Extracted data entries
>>>>>
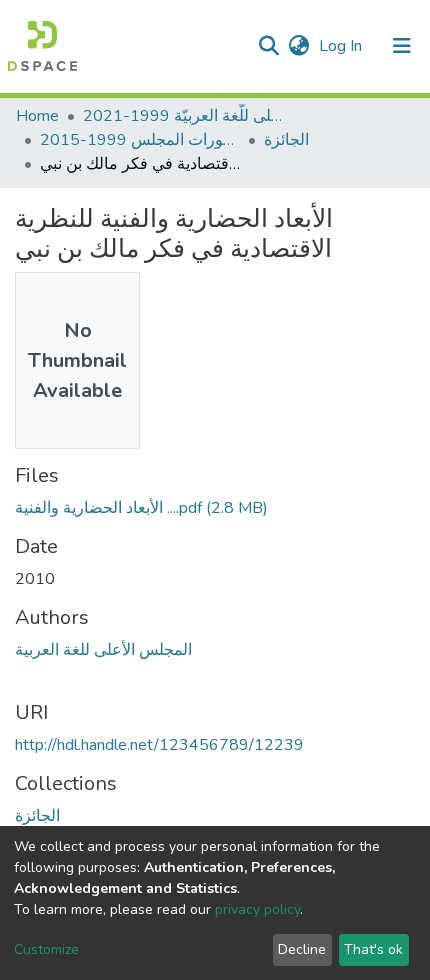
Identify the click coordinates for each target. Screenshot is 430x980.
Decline (302, 949)
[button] (298, 46)
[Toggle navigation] (402, 46)
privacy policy (257, 909)
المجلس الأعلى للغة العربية (103, 650)
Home (37, 116)
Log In (342, 46)
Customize (46, 949)
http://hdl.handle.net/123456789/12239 (159, 745)
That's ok (373, 949)
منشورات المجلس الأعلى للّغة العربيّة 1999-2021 (183, 116)
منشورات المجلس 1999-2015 (140, 140)
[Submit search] (268, 46)
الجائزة (286, 140)
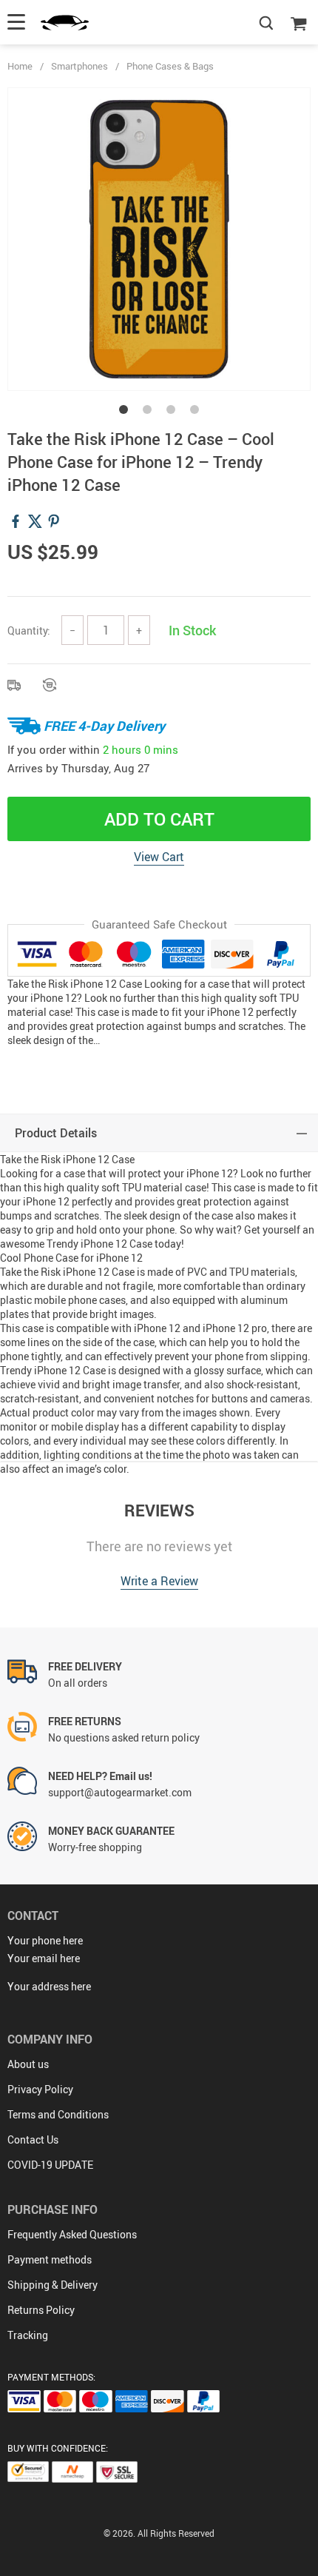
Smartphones (79, 66)
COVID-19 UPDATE (50, 2165)
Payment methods (49, 2259)
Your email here (43, 1958)
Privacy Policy (40, 2089)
<<<<<
• EXERCISE GOAL: Your task is to copy every line of the entries that contains the string "الأعلى".

• RESULT FOR THIS TASK:
المجلس الأعلى للغة العربية (103, 650)
منشورات المجلس الأعلى للّغة العربيّة 1999-2021 (183, 116)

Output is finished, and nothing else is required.